- **Work request 1**: Put the rows starting at the line that contains "is (1080, 858)." and ending at the line that contains "line-number: 6 is" into a numbered list, leaving out blank lines.

American Players Theatre, 2019

Jodie Jacobs – Chicago Theatre and Arts

High school kids typically encounter Shakespeare in an English class. A Shakespearean comedy is often staged outdoors in the summer. And, insightful comments from Shakespeare’s plays are quoted so often that some of the folks saying the witty words don’t even know they originated more than 400 years ago from the pen of an English playwright/poet who died in 1616.

But what if the plays of this great dramatist called the “Bard of Avon” had been lost or remembered incorrectly by players and printers? Why and how they have been saved as the 1623 First Folio is the subject of American playwright Lauren Gunderson’s “Book of Will.”

Gunderson goes back to when the King’s Men, the company that began as Lord Chamberlain’s Men (partly owned by Shakespeare) staged his plays. When the King’s Men hear of other players attempting to put on some of Shakespeare’s plays after his death and an unscrupulous printer trying to collect the plays, they decide to gather those works into one published book. The problem is that some of the plays can only be found as each actor’s script because Shakespeare preferred not to put it together until the actors were on stage, thus to prevent their theft. Also, some plays appeared to be lost, at least in the beginning.

Other problems range from finding a printer and paying for expensive paper to getting Ben Johnson, considered a long-winded, egotistical, rival writer, to do the preface because it would sell the book.

Tim Ocel’s direction pulls the different parts together so seamlessly that APT’s use of the aisles and Nathan Stuber’s double-stage design enhances the action. Ocel paces the actors’ timing so well that the difficulties to overcome don’t feel repetitive and the play beautifully flows from the why to the how and concludes with a celebratory ending where all of the actors are reading the all-important what. The acting is also exceptional.

The cast features seasoned APT actors Tracy Michelle Arnold as Rebecca Heminges and Shakespeare’s mistress, Lady Lanier, opposite James Ridge as husband John Heminges; plus Jim DeVita as Henry Condell opposite Colleen Madden as Elizabeth Condell.

Madden and Melisa Pereyra who plays the Heminges’ supposed bar-tending, ale-brewing daughter, Alice, have both played at Chicago Shakespeare. Long time APT actor Sarah Day is a charming Ann Hathaway. David Daniel is a funny, amorous Ben Johnson. However, the person likely to still be talked about after the show even though he dies early in the play is stage, TV and film actor, La Shawn Banks, as the famous Shakespearean actor Richard Burbage.

- **Work request 2**: According to the theater review, who directed the production of "Book of Will"?

- **Recorded data**:

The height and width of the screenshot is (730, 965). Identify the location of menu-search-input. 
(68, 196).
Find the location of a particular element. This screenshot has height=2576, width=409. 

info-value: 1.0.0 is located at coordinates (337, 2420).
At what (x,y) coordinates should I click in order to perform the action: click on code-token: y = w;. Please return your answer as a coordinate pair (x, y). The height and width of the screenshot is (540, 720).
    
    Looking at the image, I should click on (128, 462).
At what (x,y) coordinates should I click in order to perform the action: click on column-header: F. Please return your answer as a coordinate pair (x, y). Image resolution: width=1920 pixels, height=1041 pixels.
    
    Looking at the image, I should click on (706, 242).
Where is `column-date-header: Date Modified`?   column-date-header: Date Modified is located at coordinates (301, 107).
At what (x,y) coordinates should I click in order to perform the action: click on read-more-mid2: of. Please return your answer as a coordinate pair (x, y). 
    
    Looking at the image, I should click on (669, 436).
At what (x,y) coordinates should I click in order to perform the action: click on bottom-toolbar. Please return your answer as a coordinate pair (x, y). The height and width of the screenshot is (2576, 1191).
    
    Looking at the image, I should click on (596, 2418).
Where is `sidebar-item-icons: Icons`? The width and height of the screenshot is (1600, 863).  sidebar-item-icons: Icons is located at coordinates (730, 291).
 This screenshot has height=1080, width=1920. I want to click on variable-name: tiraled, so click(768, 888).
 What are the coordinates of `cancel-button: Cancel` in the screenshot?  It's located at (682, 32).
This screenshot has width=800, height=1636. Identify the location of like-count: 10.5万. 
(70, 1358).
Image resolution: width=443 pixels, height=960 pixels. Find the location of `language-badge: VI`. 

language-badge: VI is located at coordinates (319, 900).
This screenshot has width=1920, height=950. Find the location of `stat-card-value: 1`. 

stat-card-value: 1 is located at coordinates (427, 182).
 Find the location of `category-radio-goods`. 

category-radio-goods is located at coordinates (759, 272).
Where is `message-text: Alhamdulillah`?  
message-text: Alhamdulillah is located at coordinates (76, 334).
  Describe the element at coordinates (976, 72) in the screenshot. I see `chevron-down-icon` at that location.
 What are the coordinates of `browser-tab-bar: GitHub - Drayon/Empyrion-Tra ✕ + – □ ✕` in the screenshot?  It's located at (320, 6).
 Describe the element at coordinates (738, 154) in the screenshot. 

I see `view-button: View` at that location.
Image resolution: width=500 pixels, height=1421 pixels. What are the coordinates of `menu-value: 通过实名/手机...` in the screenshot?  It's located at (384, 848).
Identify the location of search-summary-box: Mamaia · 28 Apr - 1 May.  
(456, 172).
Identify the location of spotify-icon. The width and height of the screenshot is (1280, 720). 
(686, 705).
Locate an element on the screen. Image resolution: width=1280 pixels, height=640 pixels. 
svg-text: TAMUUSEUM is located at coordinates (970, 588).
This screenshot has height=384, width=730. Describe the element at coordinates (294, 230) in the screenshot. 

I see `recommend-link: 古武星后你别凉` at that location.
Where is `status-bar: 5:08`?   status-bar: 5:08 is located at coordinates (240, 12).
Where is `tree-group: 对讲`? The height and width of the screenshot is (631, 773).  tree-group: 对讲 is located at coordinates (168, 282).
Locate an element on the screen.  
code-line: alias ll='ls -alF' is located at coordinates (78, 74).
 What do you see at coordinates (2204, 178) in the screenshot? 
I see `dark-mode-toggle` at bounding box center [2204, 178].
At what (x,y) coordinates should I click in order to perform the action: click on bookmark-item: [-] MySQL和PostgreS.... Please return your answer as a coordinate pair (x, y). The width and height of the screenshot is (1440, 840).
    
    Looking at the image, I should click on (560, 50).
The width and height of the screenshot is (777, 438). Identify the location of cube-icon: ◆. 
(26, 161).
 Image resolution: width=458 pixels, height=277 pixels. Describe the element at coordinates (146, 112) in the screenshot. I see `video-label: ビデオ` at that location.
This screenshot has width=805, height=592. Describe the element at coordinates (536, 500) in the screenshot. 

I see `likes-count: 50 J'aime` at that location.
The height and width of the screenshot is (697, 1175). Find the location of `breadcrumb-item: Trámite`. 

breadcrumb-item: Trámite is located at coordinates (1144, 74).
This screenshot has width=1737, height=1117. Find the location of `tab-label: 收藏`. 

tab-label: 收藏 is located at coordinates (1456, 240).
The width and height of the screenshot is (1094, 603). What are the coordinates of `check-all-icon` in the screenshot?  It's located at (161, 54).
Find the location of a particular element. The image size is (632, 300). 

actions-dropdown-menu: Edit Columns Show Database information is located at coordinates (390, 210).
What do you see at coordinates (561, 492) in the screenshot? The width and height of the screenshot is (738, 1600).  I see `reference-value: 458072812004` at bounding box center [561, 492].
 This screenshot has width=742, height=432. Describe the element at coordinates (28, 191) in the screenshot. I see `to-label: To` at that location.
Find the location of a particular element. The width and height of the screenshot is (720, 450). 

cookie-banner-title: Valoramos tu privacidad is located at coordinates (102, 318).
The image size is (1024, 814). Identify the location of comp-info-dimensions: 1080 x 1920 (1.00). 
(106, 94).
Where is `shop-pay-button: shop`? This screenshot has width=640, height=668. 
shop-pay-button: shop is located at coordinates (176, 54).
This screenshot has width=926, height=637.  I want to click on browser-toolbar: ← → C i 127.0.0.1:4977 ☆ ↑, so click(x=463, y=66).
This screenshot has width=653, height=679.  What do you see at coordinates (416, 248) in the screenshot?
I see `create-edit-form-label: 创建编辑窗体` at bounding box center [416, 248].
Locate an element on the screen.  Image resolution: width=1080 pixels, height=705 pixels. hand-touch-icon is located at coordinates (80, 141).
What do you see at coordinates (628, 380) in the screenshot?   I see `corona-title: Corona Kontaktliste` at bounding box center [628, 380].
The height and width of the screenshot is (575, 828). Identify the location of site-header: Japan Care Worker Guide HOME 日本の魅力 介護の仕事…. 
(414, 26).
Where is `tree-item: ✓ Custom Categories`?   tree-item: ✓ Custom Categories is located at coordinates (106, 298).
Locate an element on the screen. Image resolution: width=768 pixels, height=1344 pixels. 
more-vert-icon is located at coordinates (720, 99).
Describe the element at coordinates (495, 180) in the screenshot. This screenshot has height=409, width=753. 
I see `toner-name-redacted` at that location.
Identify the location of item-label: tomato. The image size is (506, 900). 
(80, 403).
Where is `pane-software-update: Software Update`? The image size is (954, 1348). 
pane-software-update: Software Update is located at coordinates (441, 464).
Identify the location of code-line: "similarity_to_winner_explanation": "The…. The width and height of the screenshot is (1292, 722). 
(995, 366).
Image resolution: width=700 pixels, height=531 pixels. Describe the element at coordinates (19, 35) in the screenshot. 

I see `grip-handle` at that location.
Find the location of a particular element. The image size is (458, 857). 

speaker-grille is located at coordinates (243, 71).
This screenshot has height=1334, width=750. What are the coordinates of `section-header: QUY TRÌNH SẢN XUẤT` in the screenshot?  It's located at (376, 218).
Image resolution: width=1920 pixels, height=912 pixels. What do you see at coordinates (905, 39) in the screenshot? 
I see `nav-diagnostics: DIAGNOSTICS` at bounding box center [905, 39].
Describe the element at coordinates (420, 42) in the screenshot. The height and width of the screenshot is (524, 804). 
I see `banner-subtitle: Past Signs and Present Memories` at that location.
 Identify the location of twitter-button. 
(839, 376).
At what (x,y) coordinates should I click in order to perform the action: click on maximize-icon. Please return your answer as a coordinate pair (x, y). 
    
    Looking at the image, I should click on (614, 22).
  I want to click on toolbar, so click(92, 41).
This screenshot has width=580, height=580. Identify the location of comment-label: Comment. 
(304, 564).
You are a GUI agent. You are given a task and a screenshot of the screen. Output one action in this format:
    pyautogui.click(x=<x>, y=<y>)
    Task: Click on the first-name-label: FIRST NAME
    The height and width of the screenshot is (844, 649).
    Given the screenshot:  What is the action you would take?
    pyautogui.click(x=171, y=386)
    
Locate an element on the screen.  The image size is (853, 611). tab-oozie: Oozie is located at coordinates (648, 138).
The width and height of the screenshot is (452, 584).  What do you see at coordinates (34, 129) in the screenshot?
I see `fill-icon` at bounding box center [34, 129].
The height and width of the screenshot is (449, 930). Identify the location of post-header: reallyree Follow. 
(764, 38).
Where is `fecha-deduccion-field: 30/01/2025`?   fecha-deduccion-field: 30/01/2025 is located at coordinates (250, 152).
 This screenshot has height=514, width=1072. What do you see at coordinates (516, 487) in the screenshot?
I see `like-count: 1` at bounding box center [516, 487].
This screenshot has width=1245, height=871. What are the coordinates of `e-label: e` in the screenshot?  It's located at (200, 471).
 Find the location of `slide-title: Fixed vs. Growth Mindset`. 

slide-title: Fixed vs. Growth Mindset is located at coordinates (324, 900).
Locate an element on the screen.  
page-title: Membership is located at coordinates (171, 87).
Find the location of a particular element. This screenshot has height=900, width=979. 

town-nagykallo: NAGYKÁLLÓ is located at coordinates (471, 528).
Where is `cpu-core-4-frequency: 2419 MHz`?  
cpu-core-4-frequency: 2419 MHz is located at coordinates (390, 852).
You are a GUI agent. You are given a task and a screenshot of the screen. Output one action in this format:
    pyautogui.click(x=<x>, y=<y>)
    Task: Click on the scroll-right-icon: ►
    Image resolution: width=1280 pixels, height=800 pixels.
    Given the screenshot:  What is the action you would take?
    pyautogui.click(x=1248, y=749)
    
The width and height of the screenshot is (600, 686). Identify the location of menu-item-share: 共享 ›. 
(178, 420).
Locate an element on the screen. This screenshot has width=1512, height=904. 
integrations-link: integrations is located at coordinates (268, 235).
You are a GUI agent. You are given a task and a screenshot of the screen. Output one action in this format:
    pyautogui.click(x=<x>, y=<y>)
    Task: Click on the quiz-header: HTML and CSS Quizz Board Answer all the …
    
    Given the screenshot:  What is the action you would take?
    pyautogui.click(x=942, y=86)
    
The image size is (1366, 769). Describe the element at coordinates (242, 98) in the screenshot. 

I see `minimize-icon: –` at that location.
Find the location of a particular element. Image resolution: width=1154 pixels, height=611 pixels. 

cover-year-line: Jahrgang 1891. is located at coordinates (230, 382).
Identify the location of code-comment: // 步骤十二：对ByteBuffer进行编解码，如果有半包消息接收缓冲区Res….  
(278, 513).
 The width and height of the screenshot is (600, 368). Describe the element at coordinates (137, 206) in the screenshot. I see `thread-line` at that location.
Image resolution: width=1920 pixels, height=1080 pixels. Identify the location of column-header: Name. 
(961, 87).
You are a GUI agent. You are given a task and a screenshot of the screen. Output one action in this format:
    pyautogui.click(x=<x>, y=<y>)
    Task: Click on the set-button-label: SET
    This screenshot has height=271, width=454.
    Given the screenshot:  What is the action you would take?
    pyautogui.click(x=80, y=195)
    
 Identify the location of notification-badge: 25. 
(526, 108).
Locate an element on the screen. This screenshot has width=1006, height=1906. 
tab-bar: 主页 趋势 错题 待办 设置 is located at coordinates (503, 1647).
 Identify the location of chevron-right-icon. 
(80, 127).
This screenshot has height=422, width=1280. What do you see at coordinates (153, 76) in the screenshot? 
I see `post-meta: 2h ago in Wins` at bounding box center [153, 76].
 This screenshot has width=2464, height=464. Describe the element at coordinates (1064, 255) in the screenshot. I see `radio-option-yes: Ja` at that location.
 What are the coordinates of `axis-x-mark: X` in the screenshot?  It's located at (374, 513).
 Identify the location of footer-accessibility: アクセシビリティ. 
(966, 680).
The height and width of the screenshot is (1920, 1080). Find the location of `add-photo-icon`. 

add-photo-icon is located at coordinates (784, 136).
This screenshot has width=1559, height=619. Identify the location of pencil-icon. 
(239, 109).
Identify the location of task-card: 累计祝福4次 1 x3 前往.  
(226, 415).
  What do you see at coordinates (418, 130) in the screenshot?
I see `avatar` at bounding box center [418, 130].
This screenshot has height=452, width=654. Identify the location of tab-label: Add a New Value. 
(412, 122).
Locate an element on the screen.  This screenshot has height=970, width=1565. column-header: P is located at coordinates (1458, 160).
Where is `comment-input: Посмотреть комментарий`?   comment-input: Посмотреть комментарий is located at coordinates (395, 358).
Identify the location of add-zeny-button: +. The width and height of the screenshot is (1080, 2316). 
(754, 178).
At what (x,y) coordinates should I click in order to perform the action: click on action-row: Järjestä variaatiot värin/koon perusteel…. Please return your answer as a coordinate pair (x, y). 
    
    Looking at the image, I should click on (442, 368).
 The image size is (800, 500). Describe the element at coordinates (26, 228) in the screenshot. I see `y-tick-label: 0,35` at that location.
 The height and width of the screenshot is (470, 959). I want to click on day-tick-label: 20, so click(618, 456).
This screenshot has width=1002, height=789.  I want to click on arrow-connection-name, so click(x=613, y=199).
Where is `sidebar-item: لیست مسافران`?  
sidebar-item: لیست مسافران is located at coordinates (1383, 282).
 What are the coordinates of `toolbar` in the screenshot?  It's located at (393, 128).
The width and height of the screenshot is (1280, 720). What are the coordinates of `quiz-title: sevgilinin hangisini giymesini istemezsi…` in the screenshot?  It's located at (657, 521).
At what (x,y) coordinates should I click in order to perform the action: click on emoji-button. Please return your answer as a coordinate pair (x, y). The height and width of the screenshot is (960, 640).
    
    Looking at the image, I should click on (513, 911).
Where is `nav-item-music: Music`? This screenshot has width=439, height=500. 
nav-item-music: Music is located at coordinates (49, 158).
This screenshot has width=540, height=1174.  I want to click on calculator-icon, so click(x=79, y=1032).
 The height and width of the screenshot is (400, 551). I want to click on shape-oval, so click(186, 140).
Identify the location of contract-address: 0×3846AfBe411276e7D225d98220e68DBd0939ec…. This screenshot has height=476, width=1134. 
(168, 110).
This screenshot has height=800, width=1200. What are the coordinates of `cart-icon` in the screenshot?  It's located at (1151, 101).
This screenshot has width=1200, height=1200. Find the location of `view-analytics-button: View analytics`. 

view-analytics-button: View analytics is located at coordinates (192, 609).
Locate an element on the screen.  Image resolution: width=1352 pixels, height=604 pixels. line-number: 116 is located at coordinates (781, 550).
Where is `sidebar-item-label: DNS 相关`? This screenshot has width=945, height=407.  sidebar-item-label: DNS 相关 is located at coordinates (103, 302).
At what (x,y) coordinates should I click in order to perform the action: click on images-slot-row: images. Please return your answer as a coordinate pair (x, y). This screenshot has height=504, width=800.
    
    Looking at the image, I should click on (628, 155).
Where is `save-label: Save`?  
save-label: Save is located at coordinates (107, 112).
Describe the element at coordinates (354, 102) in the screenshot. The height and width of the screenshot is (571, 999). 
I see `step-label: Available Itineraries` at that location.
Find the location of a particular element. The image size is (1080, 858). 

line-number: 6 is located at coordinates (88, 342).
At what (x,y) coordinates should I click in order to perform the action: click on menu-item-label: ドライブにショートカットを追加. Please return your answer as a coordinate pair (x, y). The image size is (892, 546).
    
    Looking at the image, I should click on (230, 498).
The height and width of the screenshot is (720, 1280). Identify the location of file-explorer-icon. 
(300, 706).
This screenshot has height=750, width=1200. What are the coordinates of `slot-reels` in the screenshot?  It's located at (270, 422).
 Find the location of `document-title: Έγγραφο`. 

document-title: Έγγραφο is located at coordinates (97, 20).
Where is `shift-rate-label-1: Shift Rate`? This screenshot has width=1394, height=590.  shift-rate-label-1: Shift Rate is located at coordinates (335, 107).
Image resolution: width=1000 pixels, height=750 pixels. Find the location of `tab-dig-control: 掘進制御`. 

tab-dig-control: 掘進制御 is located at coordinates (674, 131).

- **Task response 1**:
1. Find the location of a particular element. The image size is (1080, 858). 
2. line-number: 6 is located at coordinates (88, 342).

- **Task response 2**: Tim Ocel